> [TASK DESCRIPTION]: Please print every line of the listing, unchanged.
┌──
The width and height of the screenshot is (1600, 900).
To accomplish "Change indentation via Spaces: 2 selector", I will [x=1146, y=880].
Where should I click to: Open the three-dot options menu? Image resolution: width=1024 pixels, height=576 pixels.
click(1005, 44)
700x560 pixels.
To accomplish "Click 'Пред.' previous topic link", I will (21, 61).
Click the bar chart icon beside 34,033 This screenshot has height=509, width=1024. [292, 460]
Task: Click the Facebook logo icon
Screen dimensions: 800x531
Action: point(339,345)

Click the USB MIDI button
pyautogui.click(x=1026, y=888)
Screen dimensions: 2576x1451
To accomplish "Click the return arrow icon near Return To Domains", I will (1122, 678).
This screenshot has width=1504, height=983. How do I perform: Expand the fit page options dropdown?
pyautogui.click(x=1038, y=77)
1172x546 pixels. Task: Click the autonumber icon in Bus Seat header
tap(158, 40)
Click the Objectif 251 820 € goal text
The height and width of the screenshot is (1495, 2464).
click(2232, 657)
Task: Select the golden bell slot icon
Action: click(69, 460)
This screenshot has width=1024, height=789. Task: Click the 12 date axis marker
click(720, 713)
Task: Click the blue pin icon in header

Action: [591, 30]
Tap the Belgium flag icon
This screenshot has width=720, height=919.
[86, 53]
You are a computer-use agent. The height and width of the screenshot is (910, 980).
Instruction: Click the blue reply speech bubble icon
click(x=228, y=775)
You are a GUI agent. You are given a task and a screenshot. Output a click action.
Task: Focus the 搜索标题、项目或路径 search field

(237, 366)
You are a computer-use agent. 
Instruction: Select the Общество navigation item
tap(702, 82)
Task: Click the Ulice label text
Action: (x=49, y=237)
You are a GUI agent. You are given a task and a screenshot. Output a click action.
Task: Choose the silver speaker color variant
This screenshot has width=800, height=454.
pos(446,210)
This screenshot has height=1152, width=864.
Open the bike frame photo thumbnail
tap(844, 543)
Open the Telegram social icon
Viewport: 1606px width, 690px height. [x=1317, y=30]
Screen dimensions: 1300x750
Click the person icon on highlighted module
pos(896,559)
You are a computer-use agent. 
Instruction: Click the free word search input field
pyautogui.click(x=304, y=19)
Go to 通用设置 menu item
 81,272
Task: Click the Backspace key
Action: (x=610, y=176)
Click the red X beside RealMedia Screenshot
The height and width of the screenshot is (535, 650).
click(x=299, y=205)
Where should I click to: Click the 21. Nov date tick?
└──
> [ANSWER TO THIS PROBLEM]:
The width and height of the screenshot is (1600, 900).
To accomplish "Change indentation via Spaces: 2 selector", I will [x=1146, y=880].
Where should I click to: Open the three-dot options menu? Image resolution: width=1024 pixels, height=576 pixels.
click(1005, 44)
700x560 pixels.
To accomplish "Click 'Пред.' previous topic link", I will (21, 61).
Click the bar chart icon beside 34,033 This screenshot has height=509, width=1024. [292, 460]
Task: Click the Facebook logo icon
Screen dimensions: 800x531
Action: point(339,345)

Click the USB MIDI button
pyautogui.click(x=1026, y=888)
Screen dimensions: 2576x1451
To accomplish "Click the return arrow icon near Return To Domains", I will (1122, 678).
This screenshot has width=1504, height=983. How do I perform: Expand the fit page options dropdown?
pyautogui.click(x=1038, y=77)
1172x546 pixels. Task: Click the autonumber icon in Bus Seat header
tap(158, 40)
Click the Objectif 251 820 € goal text
The height and width of the screenshot is (1495, 2464).
click(2232, 657)
Task: Select the golden bell slot icon
Action: click(69, 460)
This screenshot has width=1024, height=789. Task: Click the 12 date axis marker
click(720, 713)
Task: Click the blue pin icon in header

Action: [591, 30]
Tap the Belgium flag icon
This screenshot has width=720, height=919.
[86, 53]
You are a computer-use agent. The height and width of the screenshot is (910, 980).
Instruction: Click the blue reply speech bubble icon
click(x=228, y=775)
You are a GUI agent. You are given a task and a screenshot. Output a click action.
Task: Focus the 搜索标题、项目或路径 search field

(237, 366)
You are a computer-use agent. 
Instruction: Select the Общество navigation item
tap(702, 82)
Task: Click the Ulice label text
Action: (x=49, y=237)
You are a GUI agent. You are given a task and a screenshot. Output a click action.
Task: Choose the silver speaker color variant
This screenshot has width=800, height=454.
pos(446,210)
This screenshot has height=1152, width=864.
Open the bike frame photo thumbnail
tap(844, 543)
Open the Telegram social icon
Viewport: 1606px width, 690px height. [x=1317, y=30]
Screen dimensions: 1300x750
Click the person icon on highlighted module
pos(896,559)
You are a computer-use agent. 
Instruction: Click the free word search input field
pyautogui.click(x=304, y=19)
Go to 通用设置 menu item
 81,272
Task: Click the Backspace key
Action: (x=610, y=176)
Click the red X beside RealMedia Screenshot
The height and width of the screenshot is (535, 650).
click(x=299, y=205)
Where should I click to: Click the 21. Nov date tick?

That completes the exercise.